In his State of the Union address Tuesday night, President Clinton urged Congress to approve an increase in the debt limit "on behalf of all Americans, especially those who need their Social Security payments at the beginning of March."
And yesterday, his chief of staff, Leon E. Panetta, said, "You're not going to see Social Security checks go out."
But the Social Security system each month collects $5 billion more than it needs to cover pension and disability checks, raising questions about whether a failure to raise the debt limit would prevent payment of the benefits.
Still, administration officials insisted yesterday that the complexities of the law and financial practices prevent them from paying benefits in March without an increase in the debt ceiling.
Analysts dismissed the threat as political rhetoric.
"That's kind of a scare tactic," said Bruce D. Schobel, a New York Life Insurance Co. vice president and former actuary for the Social Security Administration.

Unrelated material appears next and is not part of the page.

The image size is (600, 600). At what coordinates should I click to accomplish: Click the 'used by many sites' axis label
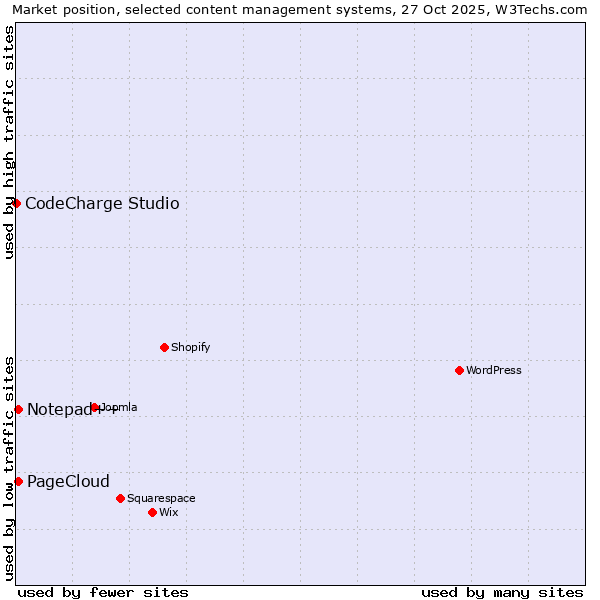[x=502, y=592]
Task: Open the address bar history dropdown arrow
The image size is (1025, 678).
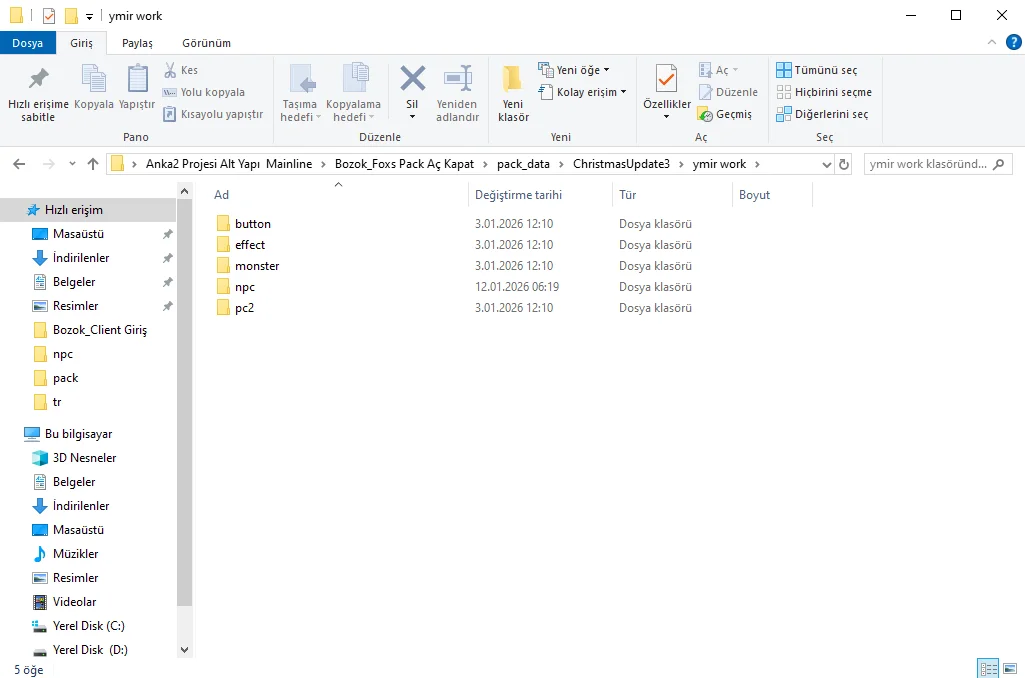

He said there are several ways that Treasury Department officials could get around the problem, including simply holding on to Social Security payroll-tax revenue received in February and using it to finance the March checks.
Suggesting, too, that a way could be found to pay beneficiaries, Henry J. Aaron, the director of economic studies at the Brookings Institution and an official of the Carter administration, said, "It seems to me that the Clinton administration has decided that this shouldn't go on, and they're going to force the issue."
Administration officials also said this week that veterans, railroad retirement, civil service retirement, military retirement, military active-duty pay and certain Medicare and low-income housing payments due in March would be in jeopardy.